BERWICKSHIRE MSP John Lamont has raised concerns that a rise in the number of patients per GP in the region, for the first time in five years, could compromise the level of care.
According to Government statistics, the average number of patients per GP in the Borders currently stood at 1,129 in 2012, compared to 1,096 in 2011 and the highest result since the 2007 figure of 1,135.
John Lamont said that with more and more people moving into the region all the time, the figures were a warning that GPs could soon find themselves under too much strain.
He commented: “Our local GP service is crucial to the many people in the Borders who use it every year. Especially in the winter it is important that patients can be seen by their doctor as quickly as possible before any illness is allowed to get worse.
“It is therefore concerning to see that the average patient lists for local GPs in the Borders are getting longer. After good work in recent years to see them reduced they are now at a five year high, and it is important that action is taken to ensure that they don’t get any worse.

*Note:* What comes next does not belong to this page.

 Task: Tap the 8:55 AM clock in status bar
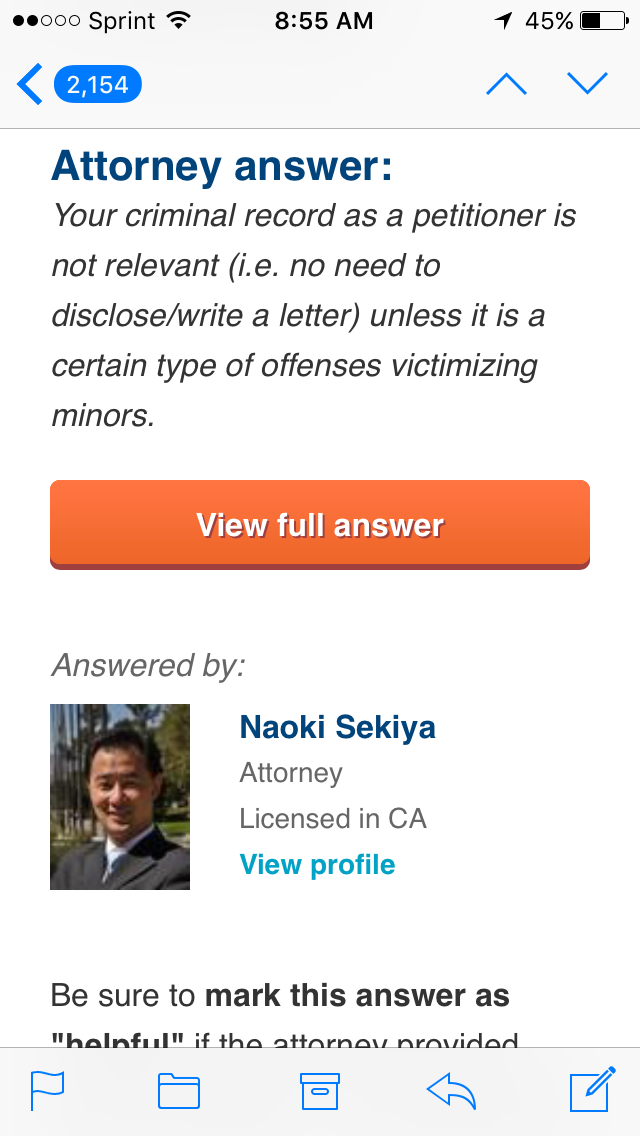tap(323, 21)
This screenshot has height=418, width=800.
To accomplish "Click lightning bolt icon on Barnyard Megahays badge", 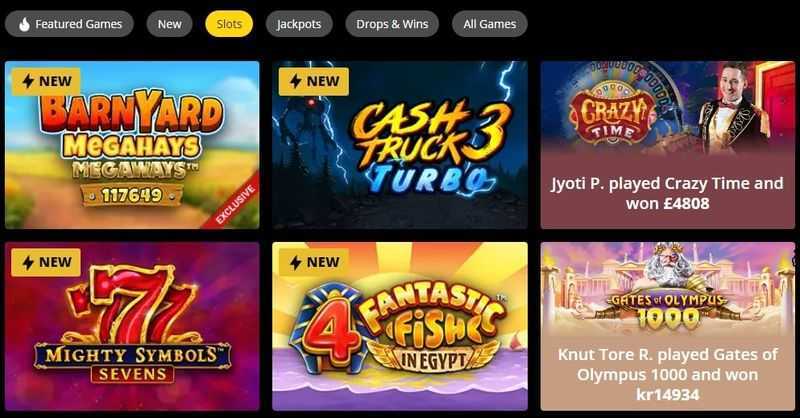I will coord(28,81).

“Not only could this increase make it harder for patients to see their doctor quickly, it also puts the GP practises themselves under a lot of pressure.”
Responding to Mr Lamont’s concerns, Dr Sheena MacDonald, NHS Borders Medical Director, whilst acknowledging that services were having to adapt to an increasing and ageing population, said the Government figures no longer offered a true reflection of how practices deal with patients.
She commented: “While GP patient lists numbers are increasing in the Borders, these numbers are not in reality a very accurate indicator of GP workload.
“Since a new contract was introduced in 2004, patients no longer register with a specific GP, but with the practice, so it is harder to quantify a GPs individual list size and we no longer use this as a comparative measure.
“The new contract puts the emphasis on care being provided by the whole clinical team and so the number of patients on a GPs list is not very meaningful nowadays.”